> [TEXT EXCERPT]:
Reading anything interesting? by annathecrow | tildeverse BBJ

>0 annathecrow @ 2020/07/09 15:13

Are you reading anything interesting these days? Books, comics, online 
longreads, fanfiction...

I started "How to Read Poetry Like a Professor" by T. C. Foster and I'm having a lot of fun with it.
Its tagline is "A Quippy and Sonorous Guide to Verse" and at least the "quippy" part definitely applies.
(I have no idea what "sonorous" should mean here, but I suspect that's the joke of it.)

>1 stelima @ 2020/07/11 07:16

The Three-Body Problem by  Liu Cixin

~s

>2 annathecrow @ 2020/07/15 14:06

>>1

That one's really good! I especially loved some of the earlier chapters, the suspense & mystery builds so well.

>3 blitzkraft @ 2020/07/20 02:10

Just finished reading "The Boys" volume 1. Started reading "BlindSight" by Peter Watts. Saw that recommended on a reddit thread.

>4 schlurp @ 2020/07/21 22:40

>>OP
The Foundation series by Isaac Asimov.

>5 luthwyhn @ 2020/07/22 04:13

Starting a LotR re-read with a couple friends. It's been a few years since the last time I read it, and I like going through again every now and then.

>6 annathecrow @ 2020/07/22 07:53

>>5

I'd like to read Hobbit and LOTR in English one of these days... I read it several times as a kid, but only in translation. 
I'd need to buy the books though, and I have a mile-long TBR list already, sooooo...

>7 skeetcha @ 2020/07/28 15:48

I recently finished reading "A Beautifully
Foolish Endeavor" by Hank Green, which is a
sequel to "An Absolutely Remarkable Thing." I
won't go into too many details (mostly because
I'm posting from my phone atm), but the first
book deals with how society views the social
internet and fame, and the second book deals
with how we use our thinking space (i.e. what
do we give our attention to). It's a thrilling
read from start to finish and I highly
recommend that everyone read these books, even
if you aren't a fan of Sci-Fi or Speculative
Fiction.

>8 isvarahparamahkrsnah @ 2020/07/30 14:42

Finished the Ramayana a few days ago.

>9 blitzkraft @ 2020/08/01 00:45

>>8

Which version? and in english?

> [RECORDED INFORMATION]:
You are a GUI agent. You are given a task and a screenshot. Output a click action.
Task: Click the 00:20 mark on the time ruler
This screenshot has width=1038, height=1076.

> [WHAT TO PRODUCE]:
Reproduce word for word the part of the forum thread about reading that begins at the words "Just finished reading" and ends after "by Isaac Asimov.".

> [SOLUTION FOR THIS PROBLEM]:
Just finished reading "The Boys" volume 1. Started reading "BlindSight" by Peter Watts. Saw that recommended on a reddit thread.

>4 schlurp @ 2020/07/21 22:40

>>OP
The Foundation series by Isaac Asimov.